(Beginning of Given records)

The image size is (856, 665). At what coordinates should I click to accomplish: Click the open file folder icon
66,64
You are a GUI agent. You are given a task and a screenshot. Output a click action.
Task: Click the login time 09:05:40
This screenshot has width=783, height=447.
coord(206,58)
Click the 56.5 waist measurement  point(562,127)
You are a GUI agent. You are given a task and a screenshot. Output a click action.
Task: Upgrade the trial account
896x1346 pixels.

(End of Given records)
(Beginning of Given records)

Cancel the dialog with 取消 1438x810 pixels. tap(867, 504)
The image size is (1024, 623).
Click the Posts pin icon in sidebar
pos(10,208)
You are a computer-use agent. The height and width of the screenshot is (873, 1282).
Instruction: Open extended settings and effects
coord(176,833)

(End of Given records)

Please give back exactly the lines of this listing beginning at the line with "The image size is (856, 665)." and ending with the line with "896x1346 pixels.", both included, and nothing else.

The image size is (856, 665). At what coordinates should I click to accomplish: Click the open file folder icon
66,64
You are a GUI agent. You are given a task and a screenshot. Output a click action.
Task: Click the login time 09:05:40
This screenshot has width=783, height=447.
coord(206,58)
Click the 56.5 waist measurement  point(562,127)
You are a GUI agent. You are given a task and a screenshot. Output a click action.
Task: Upgrade the trial account
896x1346 pixels.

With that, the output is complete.